Buya Hamka menyebut Giri sebagai “kerajaan agama” yang tak mampu dihapuskan Majapahit. Mustakim mencatat Giri sebagai entitas politik otonom sejak 1487. Di masa itu, kekuasaan politik yang tidak punya tentara nyaris mustahil. Tapi Giri justru memperlihatkan cara lain: legitimasi moral, keilmuan, dan ruhaniyah bisa lebih ampuh daripada seribu pedang.
Sementara kekuasaan lain sibuk menaklukkan, Giri mengakar ke dalam hati umat, bukan ke atas peta kekuasaan.
Struktur Pemerintahan Giri: Syariat, Hikmah, dan Pelayanan
Giri bukan sekadar pesantren besar. Ia adalah negara mini spiritual. Di dalamnya terdapat:
Bangsal: pusat pemerintahan dan perumusan hukum.
Puri: tempat tinggal keluarga, ruang tradisi, dan lembaga pendidikan elite.
Giri dijalankan bukan oleh dinasti penguasa, melainkan oleh ulama, saudagar, dan santri senior. Sistemnya tidak mengenal kasta feodal. Legitimasi lahir dari khidmah (pelayanan), ta’dzim (penghormatan), dan syura (musyawarah). Ia menjalankan bentuk proto-republik spiritual yang berakar kuat pada syariat dan tradisi masyarakat maritim.
Dalam istilah modern, model ini dekat dengan "spiritual commonwealth"—pemerintahan yang dijalankan secara kolektif dengan otoritas religius sebagai pusat etika dan aturan, bukan alat kekuasaan represif.
Demak dan Giri: Dua Jalan Kekuasaan Islam di Awal Jawa
Demak tampil dengan simbol kejayaan Majapahit: masjid agung, tombak pusaka, ekspansi ke Ternate dan Malaka. Tapi semua itu tak punya legitimasi penuh tanpa restu Giri. Raden Patah sendiri naik tahta setelah mendapat pengesahan dari Sunan Giri. Demak kuat secara simbolik, tapi Giri kuat secara ruhani.
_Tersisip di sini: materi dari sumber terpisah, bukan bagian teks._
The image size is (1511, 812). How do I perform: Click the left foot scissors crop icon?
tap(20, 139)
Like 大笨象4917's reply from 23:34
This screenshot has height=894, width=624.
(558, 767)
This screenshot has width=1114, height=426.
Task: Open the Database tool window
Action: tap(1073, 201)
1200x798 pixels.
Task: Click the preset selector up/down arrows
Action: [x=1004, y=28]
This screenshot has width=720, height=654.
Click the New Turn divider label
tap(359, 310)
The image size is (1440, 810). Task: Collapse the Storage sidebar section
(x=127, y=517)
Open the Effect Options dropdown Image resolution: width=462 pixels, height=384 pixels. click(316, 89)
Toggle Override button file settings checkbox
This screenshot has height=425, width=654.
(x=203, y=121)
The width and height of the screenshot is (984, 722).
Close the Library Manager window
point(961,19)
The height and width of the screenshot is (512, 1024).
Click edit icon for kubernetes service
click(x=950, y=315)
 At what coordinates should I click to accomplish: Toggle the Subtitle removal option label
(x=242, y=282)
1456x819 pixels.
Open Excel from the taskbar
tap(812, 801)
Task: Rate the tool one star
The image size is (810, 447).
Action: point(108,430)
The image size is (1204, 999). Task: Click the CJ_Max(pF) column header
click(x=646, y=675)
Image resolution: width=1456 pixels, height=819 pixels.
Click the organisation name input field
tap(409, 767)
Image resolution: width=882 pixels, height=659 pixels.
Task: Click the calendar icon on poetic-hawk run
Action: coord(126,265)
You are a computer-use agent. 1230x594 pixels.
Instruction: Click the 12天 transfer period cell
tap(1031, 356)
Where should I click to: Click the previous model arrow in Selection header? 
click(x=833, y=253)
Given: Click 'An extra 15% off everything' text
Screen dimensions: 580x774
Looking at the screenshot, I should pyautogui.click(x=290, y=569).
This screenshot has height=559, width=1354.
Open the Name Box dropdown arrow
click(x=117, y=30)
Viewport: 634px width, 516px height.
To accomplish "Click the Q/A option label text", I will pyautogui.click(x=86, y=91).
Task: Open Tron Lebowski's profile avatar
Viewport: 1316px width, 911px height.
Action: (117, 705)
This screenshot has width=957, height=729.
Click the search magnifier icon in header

Mataram Islam melanjutkan pola sentralisasi kekuasaan. Tapi bahkan Sultan Agung pun mengakui pentingnya Giri sebagai pusat ruhani yang tak bisa dipisahkan dari struktur kekuasaan Islam Jawa.
H.J. de Graaf menyebut Giri sebagai semacam pontifikat di Jawa. M.C. Ricklefs menulis, tanpa pengesahan Giri, tidak ada raja Islam yang sah di mata umat. Giri bukan sekadar otoritas spiritual. Ia adalah lembaga politik suci yang memberi ruh kepada kekuasaan.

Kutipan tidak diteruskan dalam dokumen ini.